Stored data
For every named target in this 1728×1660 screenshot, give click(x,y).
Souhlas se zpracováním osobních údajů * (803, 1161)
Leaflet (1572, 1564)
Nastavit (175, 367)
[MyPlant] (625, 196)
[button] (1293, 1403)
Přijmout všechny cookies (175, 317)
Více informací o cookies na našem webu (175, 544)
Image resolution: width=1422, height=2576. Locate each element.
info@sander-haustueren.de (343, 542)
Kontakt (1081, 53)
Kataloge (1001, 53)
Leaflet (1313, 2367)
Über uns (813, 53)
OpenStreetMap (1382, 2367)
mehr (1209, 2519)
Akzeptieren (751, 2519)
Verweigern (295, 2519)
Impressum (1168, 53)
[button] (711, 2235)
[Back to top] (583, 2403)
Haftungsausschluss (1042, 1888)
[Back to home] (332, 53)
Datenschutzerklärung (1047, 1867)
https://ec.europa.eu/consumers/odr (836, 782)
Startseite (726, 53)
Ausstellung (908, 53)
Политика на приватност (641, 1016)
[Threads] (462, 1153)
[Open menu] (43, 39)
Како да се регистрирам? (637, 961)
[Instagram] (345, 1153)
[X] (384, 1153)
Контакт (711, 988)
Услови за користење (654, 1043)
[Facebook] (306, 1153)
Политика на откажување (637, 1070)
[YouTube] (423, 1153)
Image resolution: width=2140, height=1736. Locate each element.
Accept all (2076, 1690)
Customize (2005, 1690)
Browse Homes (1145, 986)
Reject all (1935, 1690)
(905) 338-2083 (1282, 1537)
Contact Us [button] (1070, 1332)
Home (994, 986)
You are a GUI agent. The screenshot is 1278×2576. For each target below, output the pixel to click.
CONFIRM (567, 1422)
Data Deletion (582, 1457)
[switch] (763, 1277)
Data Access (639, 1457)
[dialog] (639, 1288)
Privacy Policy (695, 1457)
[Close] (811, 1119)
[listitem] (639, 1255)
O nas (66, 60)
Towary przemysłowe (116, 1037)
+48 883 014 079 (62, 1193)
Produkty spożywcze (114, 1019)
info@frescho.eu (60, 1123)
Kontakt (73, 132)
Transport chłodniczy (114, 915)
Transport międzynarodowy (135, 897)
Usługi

Required work
Output the records in full, exactly.

Solution to the problem
For every named target in this 1728×1660 screenshot, give click(x,y).
Souhlas se zpracováním osobních údajů * (803, 1161)
Leaflet (1572, 1564)
Nastavit (175, 367)
[MyPlant] (625, 196)
[button] (1293, 1403)
Přijmout všechny cookies (175, 317)
Více informací o cookies na našem webu (175, 544)
Image resolution: width=1422, height=2576. Locate each element.
info@sander-haustueren.de (343, 542)
Kontakt (1081, 53)
Kataloge (1001, 53)
Leaflet (1313, 2367)
Über uns (813, 53)
OpenStreetMap (1382, 2367)
mehr (1209, 2519)
Akzeptieren (751, 2519)
Verweigern (295, 2519)
Impressum (1168, 53)
[button] (711, 2235)
[Back to top] (583, 2403)
Haftungsausschluss (1042, 1888)
[Back to home] (332, 53)
Datenschutzerklärung (1047, 1867)
https://ec.europa.eu/consumers/odr (836, 782)
Startseite (726, 53)
Ausstellung (908, 53)
Политика на приватност (641, 1016)
[Threads] (462, 1153)
[Open menu] (43, 39)
Како да се регистрирам? (637, 961)
[Instagram] (345, 1153)
[X] (384, 1153)
Контакт (711, 988)
Услови за користење (654, 1043)
[Facebook] (306, 1153)
Политика на откажување (637, 1070)
[YouTube] (423, 1153)
Image resolution: width=2140, height=1736. Locate each element.
Accept all (2076, 1690)
Customize (2005, 1690)
Browse Homes (1145, 986)
Reject all (1935, 1690)
(905) 338-2083 (1282, 1537)
Contact Us [button] (1070, 1332)
Home (994, 986)
You are a GUI agent. The screenshot is 1278×2576. For each target below, output the pixel to click.
CONFIRM (567, 1422)
Data Deletion (582, 1457)
[switch] (763, 1277)
Data Access (639, 1457)
[dialog] (639, 1288)
Privacy Policy (695, 1457)
[Close] (811, 1119)
[listitem] (639, 1255)
O nas (66, 60)
Towary przemysłowe (116, 1037)
+48 883 014 079 (62, 1193)
Produkty spożywcze (114, 1019)
info@frescho.eu (60, 1123)
Kontakt (73, 132)
Transport chłodniczy (114, 915)
Transport międzynarodowy (135, 897)
Usługi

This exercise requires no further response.